ACTION ITEM: Output the records exactly as they appear, with no pictures included.

Items from a data source
************
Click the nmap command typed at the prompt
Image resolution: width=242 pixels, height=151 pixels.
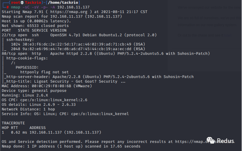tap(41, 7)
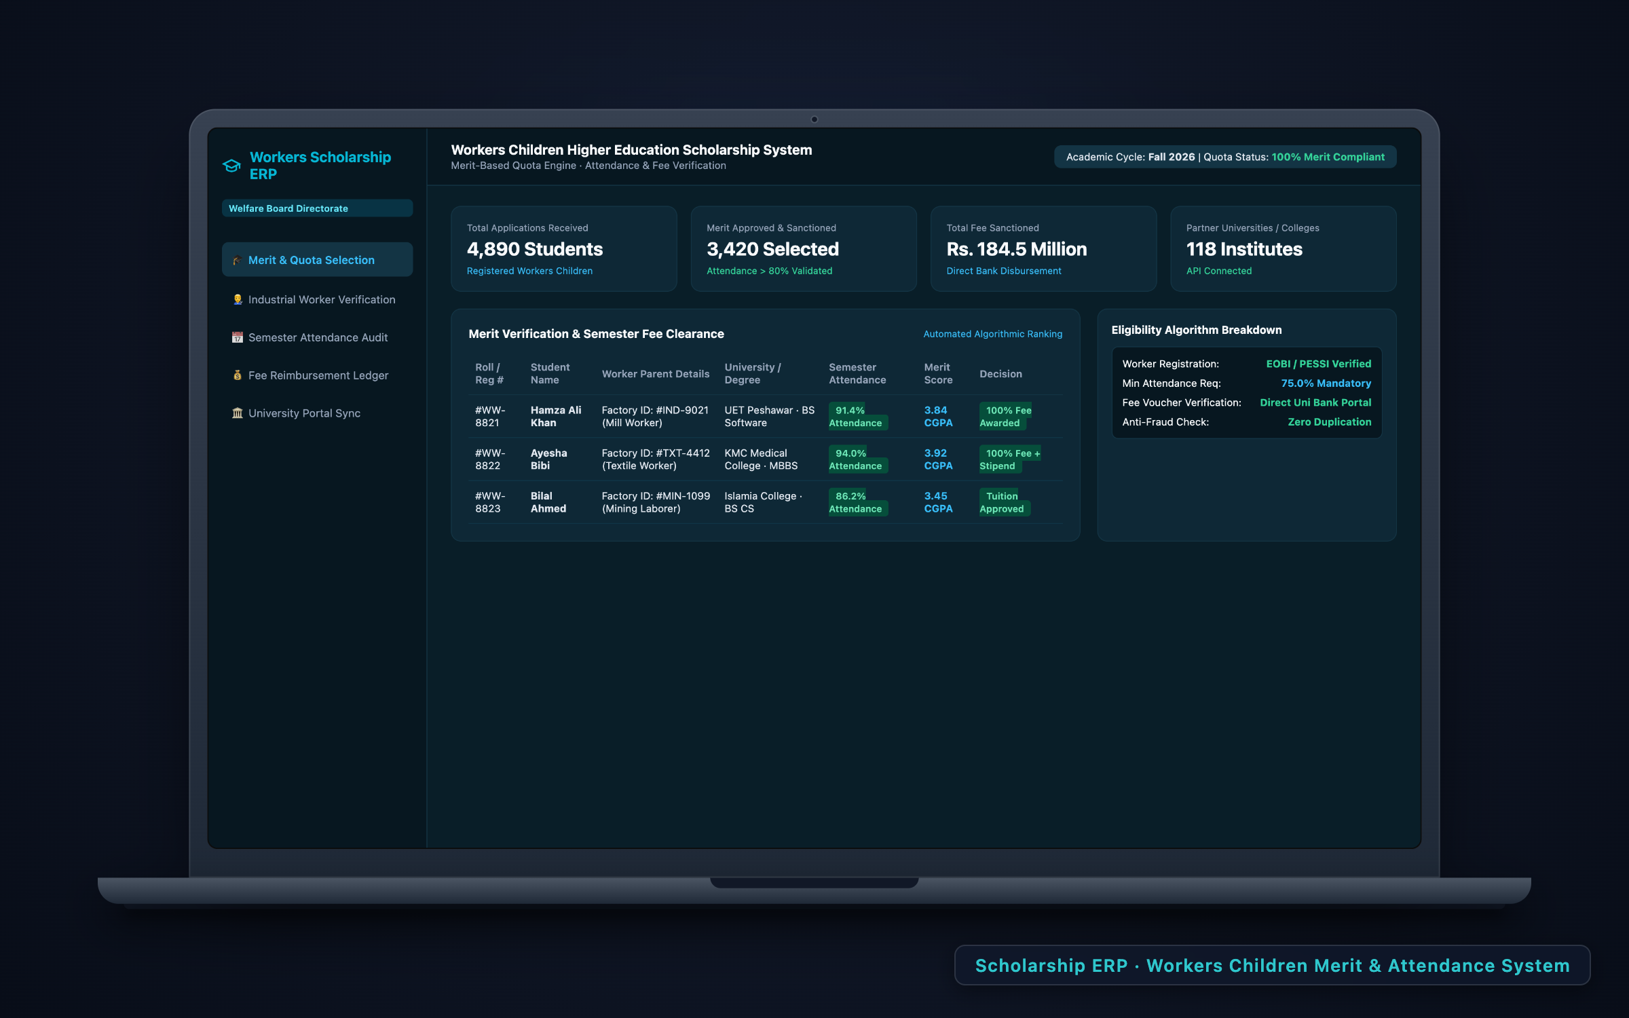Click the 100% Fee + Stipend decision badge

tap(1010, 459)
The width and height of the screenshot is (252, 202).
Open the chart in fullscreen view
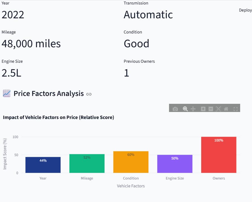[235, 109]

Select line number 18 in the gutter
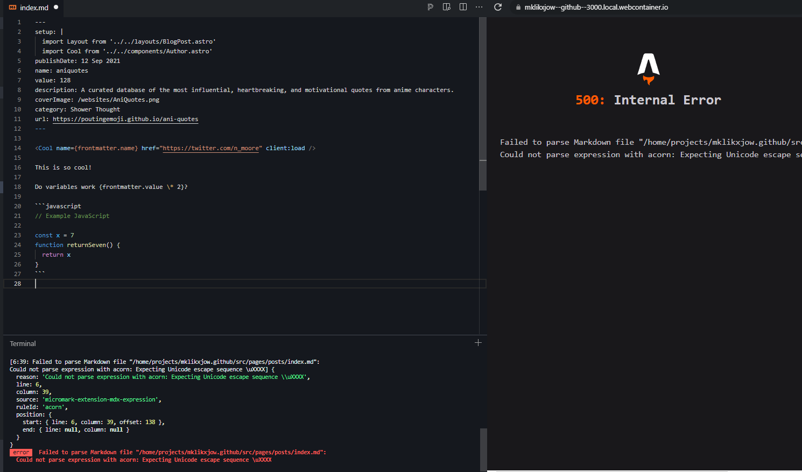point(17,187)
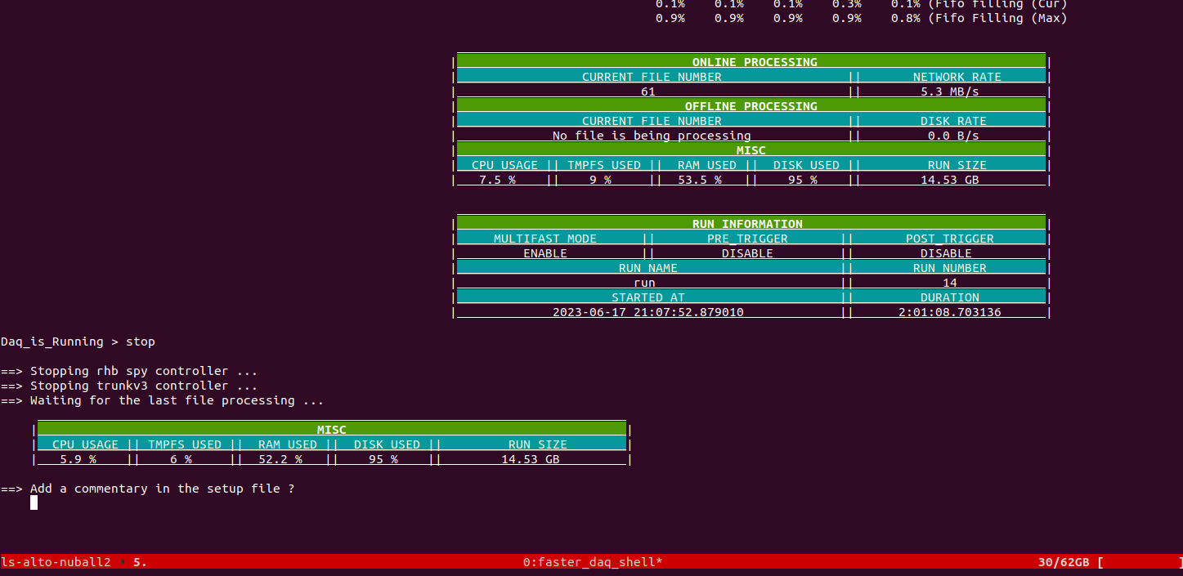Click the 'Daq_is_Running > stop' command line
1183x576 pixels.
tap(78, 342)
************
EXPECTED ANSWER:
Click the nmap command typed at the prompt
Image resolution: width=242 pixels, height=151 pixels.
tap(41, 7)
Click the 100% Fee + Stipend decision badge

tap(1010, 459)
The width and height of the screenshot is (252, 202).
Open the chart in fullscreen view
[235, 109]

Select line number 18 in the gutter
point(17,187)
Click the 'Daq_is_Running > stop' command line
1183x576 pixels.
tap(78, 342)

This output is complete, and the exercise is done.